Tuesday, April 6, 2010

Roadside snacks

Yesterday morning I drove my friend up to Red River to get her driver's license renewed. Along the road between Questa and RR, we saw these adorable goats busily ruminating on the roadside. On our way back, they allowed me to pull over not far from them to take these photos from the car.

Life is good.

Thursday, April 1, 2010


Yesterday I drove to Albuquerque airport. As I was driving south of Espanola, I saw a few pilgrims walking along the side of the road, heading for the Santuario de Chimayo for Good Friday. I have, in years past, seen many, many pilgrims making this walk. I'm sure today will find many more along those roadsides.

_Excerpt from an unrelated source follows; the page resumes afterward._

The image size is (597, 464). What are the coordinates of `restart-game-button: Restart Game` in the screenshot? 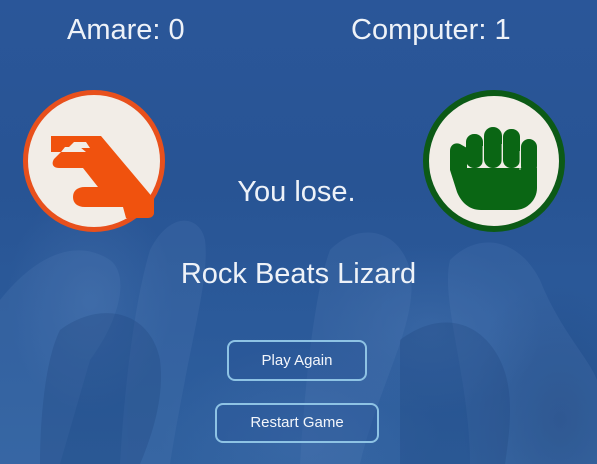 It's located at (297, 423).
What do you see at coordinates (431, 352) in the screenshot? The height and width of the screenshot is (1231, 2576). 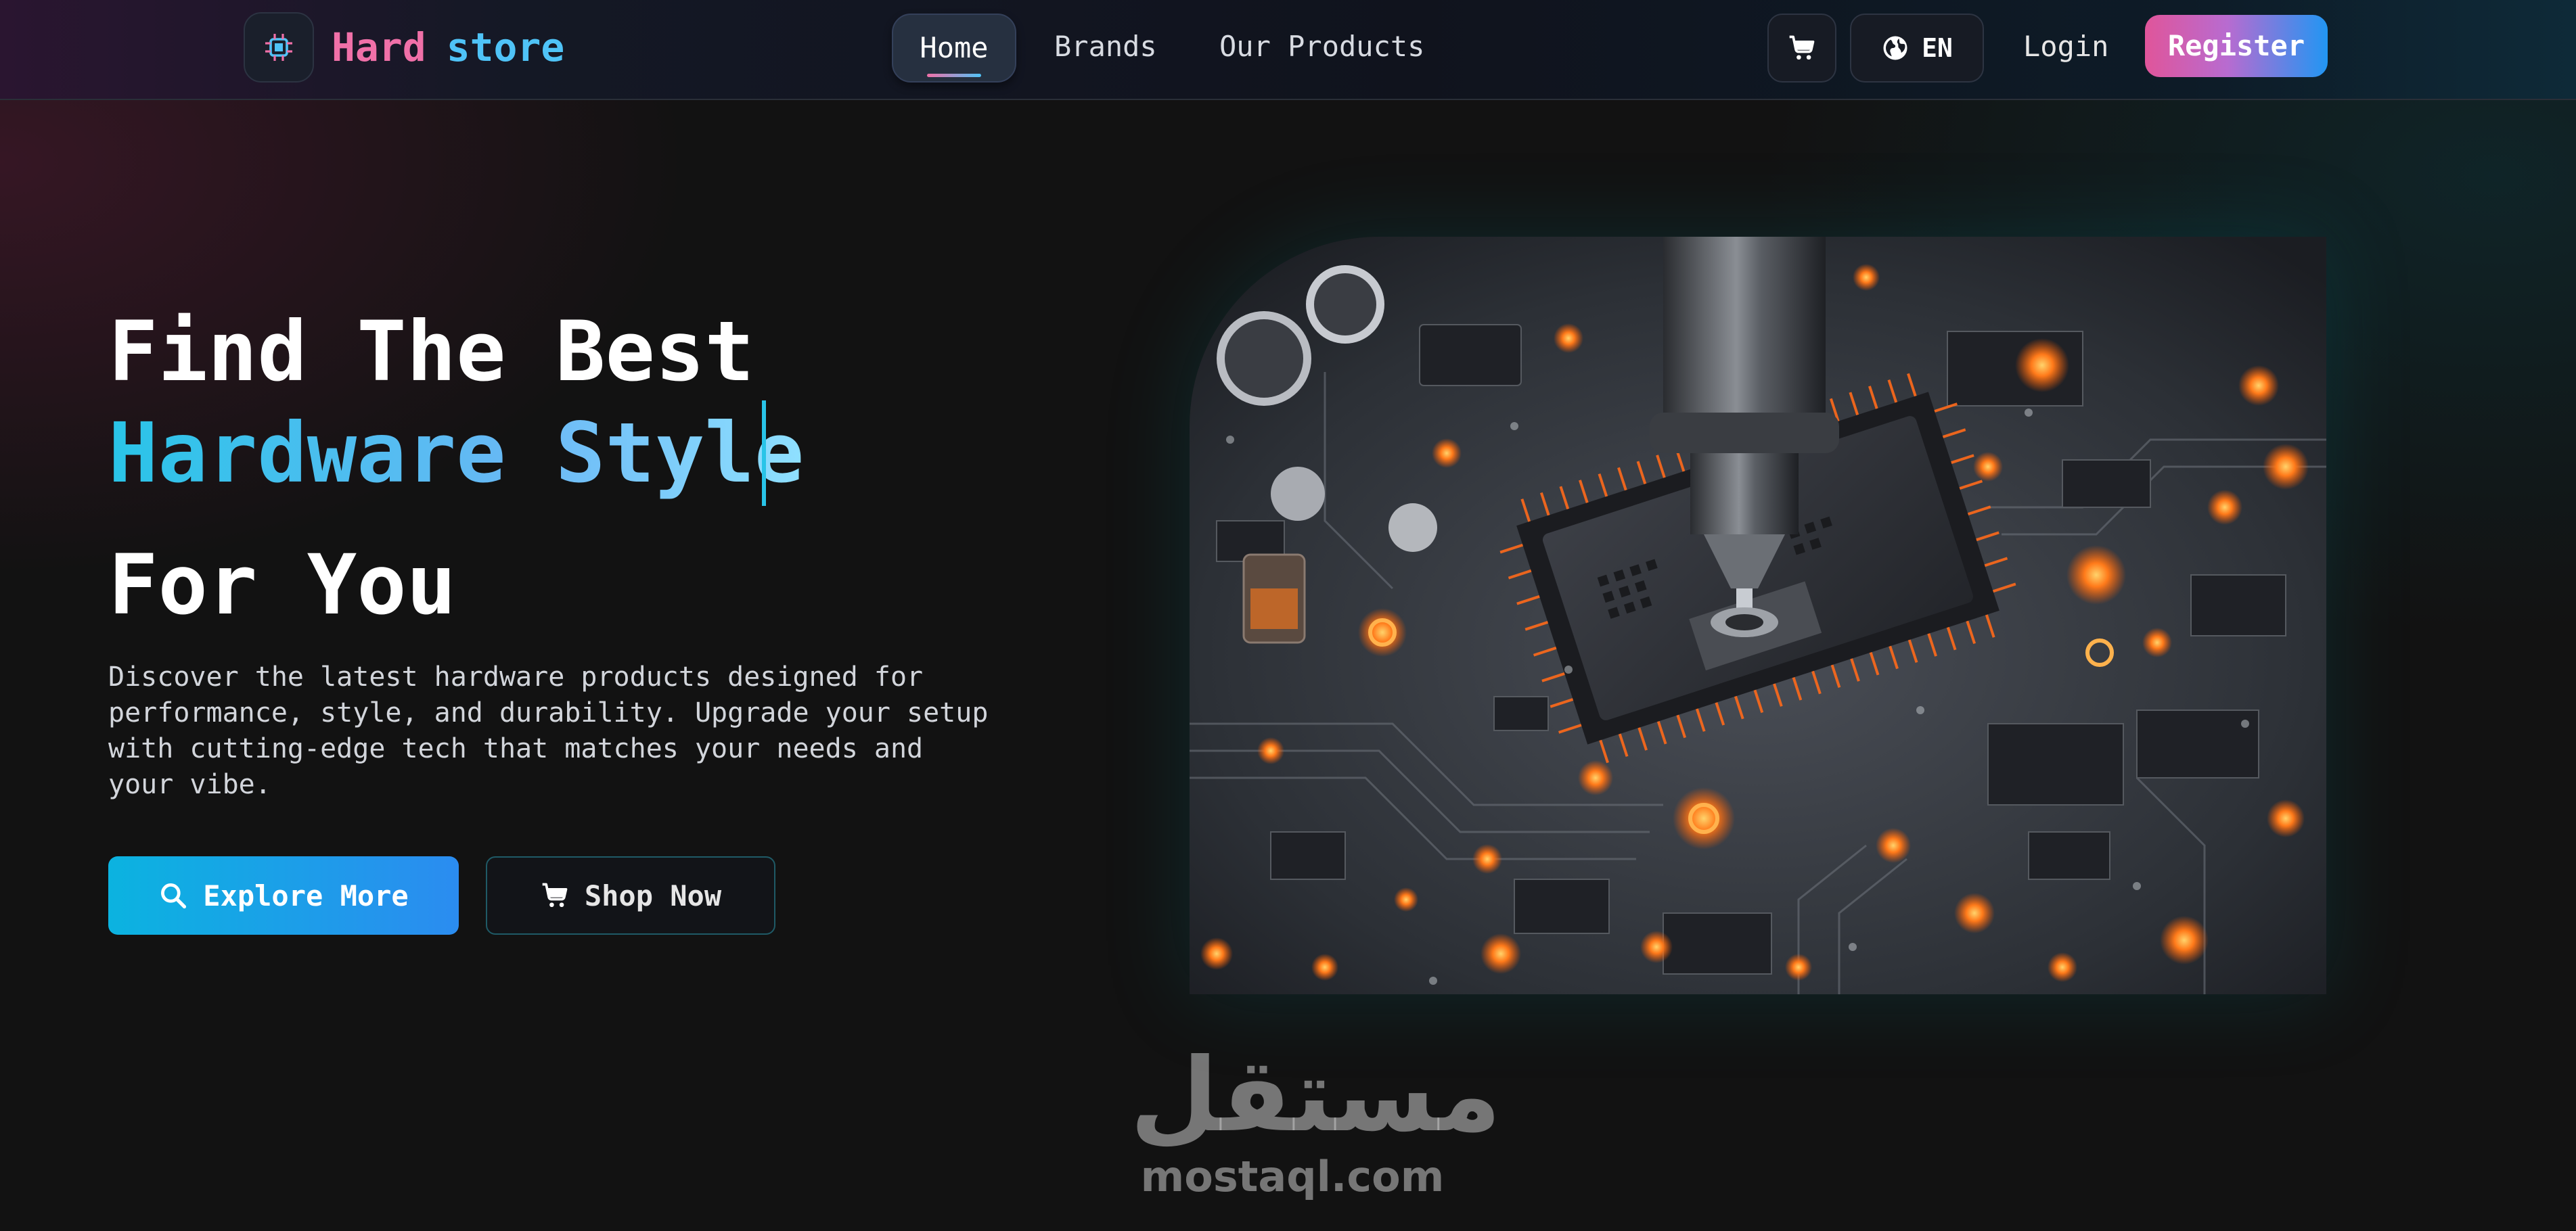 I see `hero-title-line1: Find The Best` at bounding box center [431, 352].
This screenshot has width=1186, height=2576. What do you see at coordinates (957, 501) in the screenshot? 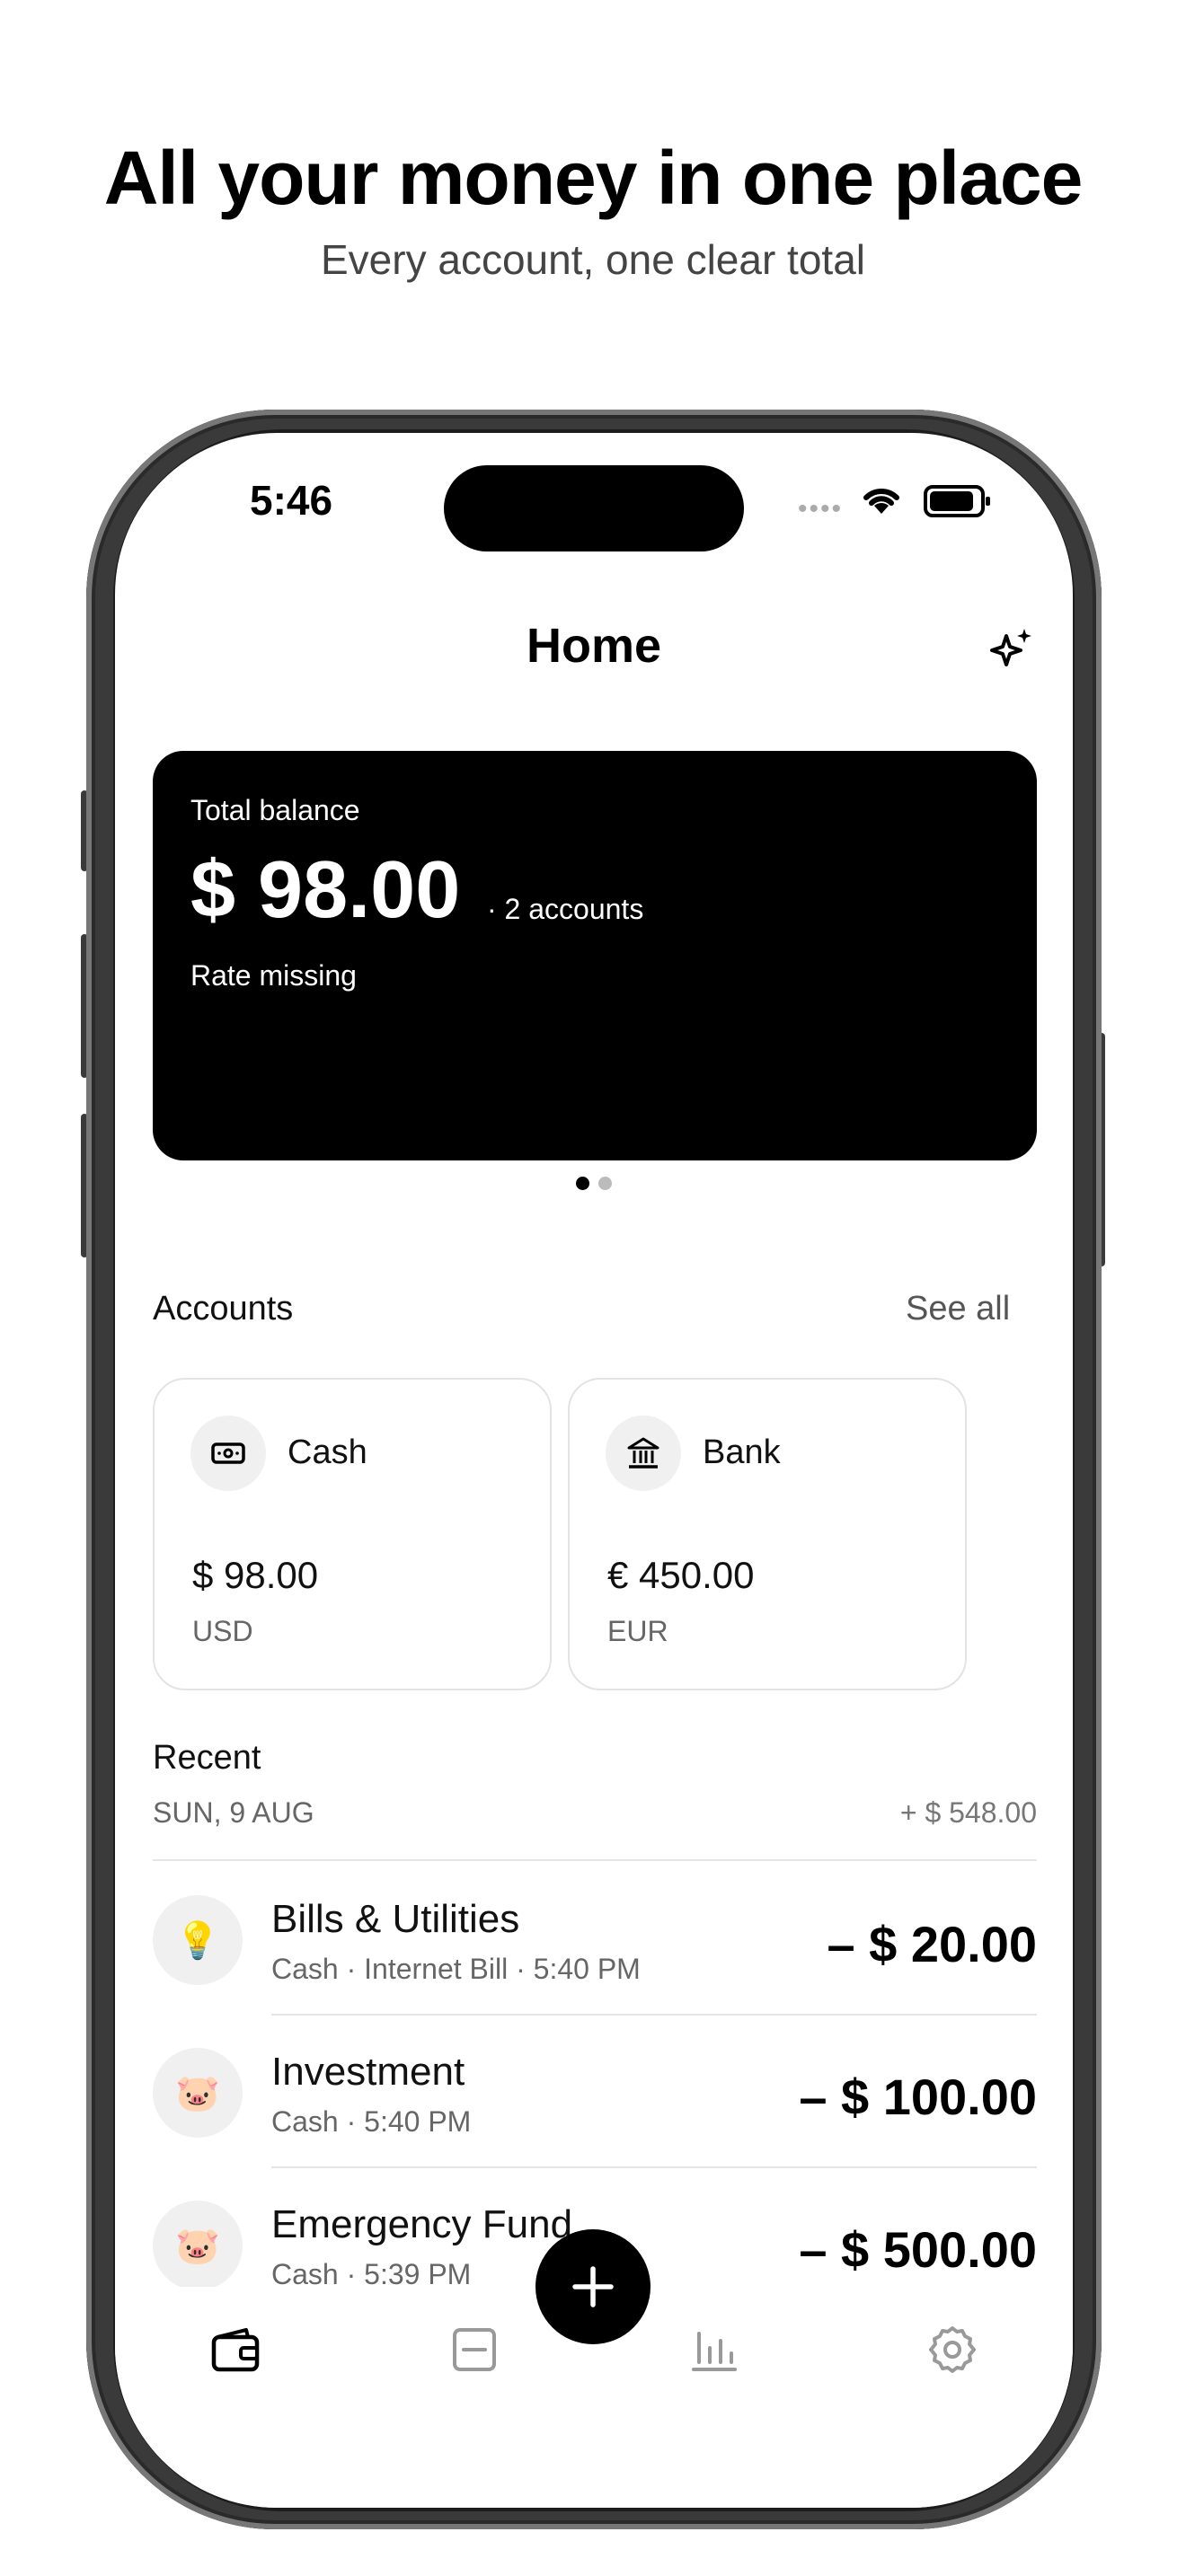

If you aren't familiar with the Santuario, it is considered by many to be comparable to Lourdes. This history of this privately built chapel involves beliefs that the dirt there has healing powers. There is a room there full of crutches and other testimonies from those who have found relief from the magical combination of dirt and beliefs. While I am neither Catholic or religious, I have always enjoyed the mystery and ambiance there.

If you're really lucky, you might find some of the most incredibly painted low rider cars on display outside the chapel. The nearby town of Espanola is considered to be the low rider capital of the world. Of note: the Smithsonian actually has one of these magnificent cars in its collection in D.C. (see photo above of "Dave's Dream"). They're not just for teenagers anymore...

If you find yourself in Chimayo, be sure to visit Leona's burrito wagon and buy "holy" chile across the street...yum!